Dataset excerpt:

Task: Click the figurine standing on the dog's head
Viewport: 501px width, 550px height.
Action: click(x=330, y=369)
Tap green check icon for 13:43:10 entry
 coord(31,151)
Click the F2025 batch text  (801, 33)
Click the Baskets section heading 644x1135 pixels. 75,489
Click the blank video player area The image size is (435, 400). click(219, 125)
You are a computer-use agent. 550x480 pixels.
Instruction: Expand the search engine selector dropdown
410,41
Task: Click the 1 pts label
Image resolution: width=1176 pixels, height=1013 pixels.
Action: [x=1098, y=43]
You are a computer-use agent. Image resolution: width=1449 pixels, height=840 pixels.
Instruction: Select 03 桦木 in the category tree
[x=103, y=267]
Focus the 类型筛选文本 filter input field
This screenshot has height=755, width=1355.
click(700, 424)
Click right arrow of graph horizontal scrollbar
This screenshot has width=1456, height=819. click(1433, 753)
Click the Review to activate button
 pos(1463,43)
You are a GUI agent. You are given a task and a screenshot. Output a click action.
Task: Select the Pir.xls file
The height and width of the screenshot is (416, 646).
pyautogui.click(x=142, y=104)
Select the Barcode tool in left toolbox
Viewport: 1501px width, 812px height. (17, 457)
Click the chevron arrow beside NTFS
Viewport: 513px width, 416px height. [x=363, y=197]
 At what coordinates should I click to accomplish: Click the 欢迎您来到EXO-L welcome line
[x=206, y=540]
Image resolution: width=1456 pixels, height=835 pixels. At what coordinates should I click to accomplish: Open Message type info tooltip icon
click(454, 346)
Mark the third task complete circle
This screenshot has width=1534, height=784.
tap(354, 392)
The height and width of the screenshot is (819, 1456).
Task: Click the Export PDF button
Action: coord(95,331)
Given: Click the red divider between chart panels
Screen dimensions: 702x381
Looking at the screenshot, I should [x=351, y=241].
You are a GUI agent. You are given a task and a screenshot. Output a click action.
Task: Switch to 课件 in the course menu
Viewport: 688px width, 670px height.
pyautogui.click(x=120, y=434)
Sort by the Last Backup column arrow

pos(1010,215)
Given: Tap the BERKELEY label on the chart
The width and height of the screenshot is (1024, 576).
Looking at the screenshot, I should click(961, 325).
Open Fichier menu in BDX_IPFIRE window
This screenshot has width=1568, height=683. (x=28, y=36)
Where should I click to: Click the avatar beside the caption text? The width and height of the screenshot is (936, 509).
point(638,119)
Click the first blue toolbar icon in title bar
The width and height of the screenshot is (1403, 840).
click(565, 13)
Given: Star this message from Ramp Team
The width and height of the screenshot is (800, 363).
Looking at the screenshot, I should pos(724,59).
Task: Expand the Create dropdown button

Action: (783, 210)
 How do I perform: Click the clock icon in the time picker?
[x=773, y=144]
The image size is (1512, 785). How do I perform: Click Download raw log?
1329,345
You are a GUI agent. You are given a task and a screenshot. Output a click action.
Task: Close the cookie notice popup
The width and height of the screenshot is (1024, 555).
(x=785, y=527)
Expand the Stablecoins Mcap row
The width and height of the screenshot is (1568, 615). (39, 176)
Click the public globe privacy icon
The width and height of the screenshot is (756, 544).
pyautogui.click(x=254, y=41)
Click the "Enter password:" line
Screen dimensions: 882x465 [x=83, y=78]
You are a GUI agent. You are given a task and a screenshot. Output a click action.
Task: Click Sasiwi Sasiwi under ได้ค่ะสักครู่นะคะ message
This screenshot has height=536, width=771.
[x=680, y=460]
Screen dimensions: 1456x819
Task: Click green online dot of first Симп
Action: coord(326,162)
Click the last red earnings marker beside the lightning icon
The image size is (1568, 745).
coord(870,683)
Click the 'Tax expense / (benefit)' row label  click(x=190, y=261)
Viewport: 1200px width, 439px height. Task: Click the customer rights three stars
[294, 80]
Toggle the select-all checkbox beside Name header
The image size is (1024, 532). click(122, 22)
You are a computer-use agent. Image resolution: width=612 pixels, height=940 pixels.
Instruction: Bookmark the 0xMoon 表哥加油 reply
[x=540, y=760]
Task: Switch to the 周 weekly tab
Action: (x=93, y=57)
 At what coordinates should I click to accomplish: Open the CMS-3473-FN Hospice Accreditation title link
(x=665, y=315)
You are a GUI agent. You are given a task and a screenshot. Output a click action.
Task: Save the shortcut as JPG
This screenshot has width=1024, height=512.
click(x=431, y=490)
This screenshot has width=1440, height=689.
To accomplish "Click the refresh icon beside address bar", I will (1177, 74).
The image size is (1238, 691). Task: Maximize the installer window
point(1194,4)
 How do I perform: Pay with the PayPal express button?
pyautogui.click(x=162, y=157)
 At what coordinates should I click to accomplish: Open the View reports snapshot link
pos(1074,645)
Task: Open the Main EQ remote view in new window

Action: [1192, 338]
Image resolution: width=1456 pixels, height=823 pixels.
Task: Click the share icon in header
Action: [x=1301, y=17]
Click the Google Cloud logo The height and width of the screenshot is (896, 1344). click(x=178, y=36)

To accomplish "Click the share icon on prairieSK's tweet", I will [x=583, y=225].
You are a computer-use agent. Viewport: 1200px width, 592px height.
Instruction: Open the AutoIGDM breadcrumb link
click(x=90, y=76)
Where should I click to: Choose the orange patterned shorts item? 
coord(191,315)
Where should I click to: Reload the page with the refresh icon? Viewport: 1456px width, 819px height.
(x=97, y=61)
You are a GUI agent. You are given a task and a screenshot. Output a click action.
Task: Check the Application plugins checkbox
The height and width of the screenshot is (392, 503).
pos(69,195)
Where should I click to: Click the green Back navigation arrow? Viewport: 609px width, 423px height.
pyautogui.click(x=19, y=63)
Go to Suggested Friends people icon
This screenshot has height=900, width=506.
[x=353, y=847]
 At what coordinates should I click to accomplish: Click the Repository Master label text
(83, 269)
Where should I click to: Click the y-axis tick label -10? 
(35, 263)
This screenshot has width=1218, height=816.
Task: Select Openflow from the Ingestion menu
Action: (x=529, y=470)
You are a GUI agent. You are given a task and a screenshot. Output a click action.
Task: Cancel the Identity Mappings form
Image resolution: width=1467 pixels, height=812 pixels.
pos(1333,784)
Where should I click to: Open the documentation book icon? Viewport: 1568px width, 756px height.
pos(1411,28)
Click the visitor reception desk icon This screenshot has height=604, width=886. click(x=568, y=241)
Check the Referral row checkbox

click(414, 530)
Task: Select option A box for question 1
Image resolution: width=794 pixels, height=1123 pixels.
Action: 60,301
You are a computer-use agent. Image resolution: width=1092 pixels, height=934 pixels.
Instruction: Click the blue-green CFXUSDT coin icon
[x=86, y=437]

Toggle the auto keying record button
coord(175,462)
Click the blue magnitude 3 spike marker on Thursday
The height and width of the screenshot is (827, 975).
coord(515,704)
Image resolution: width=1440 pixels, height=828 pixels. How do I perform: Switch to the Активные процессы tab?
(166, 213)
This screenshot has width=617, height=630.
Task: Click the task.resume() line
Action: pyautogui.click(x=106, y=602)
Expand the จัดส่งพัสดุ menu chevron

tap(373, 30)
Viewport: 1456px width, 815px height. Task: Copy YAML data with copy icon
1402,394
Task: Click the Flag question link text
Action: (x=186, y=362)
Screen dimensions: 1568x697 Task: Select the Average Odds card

Prompt:
Reproduce all of the entries above, substituting "Directive" for each occurrence of "Instruction" and leaving everything else unchanged.

Task response:
Task: Click the figurine standing on the dog's head
Viewport: 501px width, 550px height.
Action: click(x=330, y=369)
Tap green check icon for 13:43:10 entry
 coord(31,151)
Click the F2025 batch text  (801, 33)
Click the Baskets section heading 644x1135 pixels. 75,489
Click the blank video player area The image size is (435, 400). click(219, 125)
You are a computer-use agent. 550x480 pixels.
Directive: Expand the search engine selector dropdown
410,41
Task: Click the 1 pts label
Image resolution: width=1176 pixels, height=1013 pixels.
Action: [x=1098, y=43]
You are a computer-use agent. Image resolution: width=1449 pixels, height=840 pixels.
Directive: Select 03 桦木 in the category tree
[x=103, y=267]
Focus the 类型筛选文本 filter input field
This screenshot has height=755, width=1355.
click(700, 424)
Click right arrow of graph horizontal scrollbar
This screenshot has width=1456, height=819. click(1433, 753)
Click the Review to activate button
 pos(1463,43)
You are a GUI agent. You are given a task and a screenshot. Output a click action.
Task: Select the Pir.xls file
The height and width of the screenshot is (416, 646).
pyautogui.click(x=142, y=104)
Select the Barcode tool in left toolbox
Viewport: 1501px width, 812px height. (17, 457)
Click the chevron arrow beside NTFS
Viewport: 513px width, 416px height. [x=363, y=197]
 At what coordinates should I click to accomplish: Click the 欢迎您来到EXO-L welcome line
[x=206, y=540]
Image resolution: width=1456 pixels, height=835 pixels. At what coordinates should I click to accomplish: Open Message type info tooltip icon
click(454, 346)
Mark the third task complete circle
This screenshot has width=1534, height=784.
tap(354, 392)
The height and width of the screenshot is (819, 1456).
Task: Click the Export PDF button
Action: coord(95,331)
Given: Click the red divider between chart panels
Screen dimensions: 702x381
Looking at the screenshot, I should [x=351, y=241].
You are a GUI agent. You are given a task and a screenshot. Output a click action.
Task: Switch to 课件 in the course menu
Viewport: 688px width, 670px height.
pyautogui.click(x=120, y=434)
Sort by the Last Backup column arrow

pos(1010,215)
Given: Tap the BERKELEY label on the chart
The width and height of the screenshot is (1024, 576).
Looking at the screenshot, I should click(961, 325).
Open Fichier menu in BDX_IPFIRE window
This screenshot has width=1568, height=683. (x=28, y=36)
Where should I click to: Click the avatar beside the caption text? The width and height of the screenshot is (936, 509).
point(638,119)
Click the first blue toolbar icon in title bar
The width and height of the screenshot is (1403, 840).
click(565, 13)
Given: Star this message from Ramp Team
The width and height of the screenshot is (800, 363).
Looking at the screenshot, I should pos(724,59).
Task: Expand the Create dropdown button

Action: (783, 210)
 How do I perform: Click the clock icon in the time picker?
[x=773, y=144]
The image size is (1512, 785). How do I perform: Click Download raw log?
1329,345
You are a GUI agent. You are given a task and a screenshot. Output a click action.
Task: Close the cookie notice popup
The width and height of the screenshot is (1024, 555).
(x=785, y=527)
Expand the Stablecoins Mcap row
The width and height of the screenshot is (1568, 615). (39, 176)
Click the public globe privacy icon
The width and height of the screenshot is (756, 544).
pyautogui.click(x=254, y=41)
Click the "Enter password:" line
Screen dimensions: 882x465 [x=83, y=78]
You are a GUI agent. You are given a task and a screenshot. Output a click action.
Task: Click Sasiwi Sasiwi under ได้ค่ะสักครู่นะคะ message
This screenshot has height=536, width=771.
[x=680, y=460]
Screen dimensions: 1456x819
Task: Click green online dot of first Симп
Action: coord(326,162)
Click the last red earnings marker beside the lightning icon
The image size is (1568, 745).
coord(870,683)
Click the 'Tax expense / (benefit)' row label  click(x=190, y=261)
Viewport: 1200px width, 439px height. Task: Click the customer rights three stars
[294, 80]
Toggle the select-all checkbox beside Name header
The image size is (1024, 532). click(122, 22)
You are a computer-use agent. Image resolution: width=612 pixels, height=940 pixels.
Directive: Bookmark the 0xMoon 表哥加油 reply
[x=540, y=760]
Task: Switch to the 周 weekly tab
Action: (x=93, y=57)
 At what coordinates should I click to accomplish: Open the CMS-3473-FN Hospice Accreditation title link
(x=665, y=315)
You are a GUI agent. You are given a task and a screenshot. Output a click action.
Task: Save the shortcut as JPG
This screenshot has width=1024, height=512.
click(x=431, y=490)
This screenshot has width=1440, height=689.
To accomplish "Click the refresh icon beside address bar", I will (1177, 74).
The image size is (1238, 691). Task: Maximize the installer window
point(1194,4)
 How do I perform: Pay with the PayPal express button?
pyautogui.click(x=162, y=157)
 At what coordinates should I click to accomplish: Open the View reports snapshot link
pos(1074,645)
Task: Open the Main EQ remote view in new window

Action: [1192, 338]
Image resolution: width=1456 pixels, height=823 pixels.
Task: Click the share icon in header
Action: [x=1301, y=17]
Click the Google Cloud logo The height and width of the screenshot is (896, 1344). click(x=178, y=36)

To accomplish "Click the share icon on prairieSK's tweet", I will [x=583, y=225].
You are a computer-use agent. Viewport: 1200px width, 592px height.
Directive: Open the AutoIGDM breadcrumb link
click(x=90, y=76)
Where should I click to: Choose the orange patterned shorts item? 
coord(191,315)
Where should I click to: Reload the page with the refresh icon? Viewport: 1456px width, 819px height.
(x=97, y=61)
You are a GUI agent. You are given a task and a screenshot. Output a click action.
Task: Check the Application plugins checkbox
The height and width of the screenshot is (392, 503).
pos(69,195)
Where should I click to: Click the green Back navigation arrow? Viewport: 609px width, 423px height.
pyautogui.click(x=19, y=63)
Go to Suggested Friends people icon
This screenshot has height=900, width=506.
[x=353, y=847]
 At what coordinates should I click to accomplish: Click the Repository Master label text
(83, 269)
Where should I click to: Click the y-axis tick label -10? 
(35, 263)
This screenshot has width=1218, height=816.
Task: Select Openflow from the Ingestion menu
Action: (x=529, y=470)
You are a GUI agent. You are given a task and a screenshot. Output a click action.
Task: Cancel the Identity Mappings form
Image resolution: width=1467 pixels, height=812 pixels.
pos(1333,784)
Where should I click to: Open the documentation book icon? Viewport: 1568px width, 756px height.
pos(1411,28)
Click the visitor reception desk icon This screenshot has height=604, width=886. click(x=568, y=241)
Check the Referral row checkbox

click(414, 530)
Task: Select option A box for question 1
Image resolution: width=794 pixels, height=1123 pixels.
Action: 60,301
You are a computer-use agent. Image resolution: width=1092 pixels, height=934 pixels.
Directive: Click the blue-green CFXUSDT coin icon
[x=86, y=437]

Toggle the auto keying record button
coord(175,462)
Click the blue magnitude 3 spike marker on Thursday
The height and width of the screenshot is (827, 975).
coord(515,704)
Image resolution: width=1440 pixels, height=828 pixels. How do I perform: Switch to the Активные процессы tab?
(166, 213)
This screenshot has width=617, height=630.
Task: Click the task.resume() line
Action: pyautogui.click(x=106, y=602)
Expand the จัดส่งพัสดุ menu chevron

tap(373, 30)
Viewport: 1456px width, 815px height. Task: Copy YAML data with copy icon
1402,394
Task: Click the Flag question link text
Action: (x=186, y=362)
Screen dimensions: 1568x697 Task: Select the Average Odds card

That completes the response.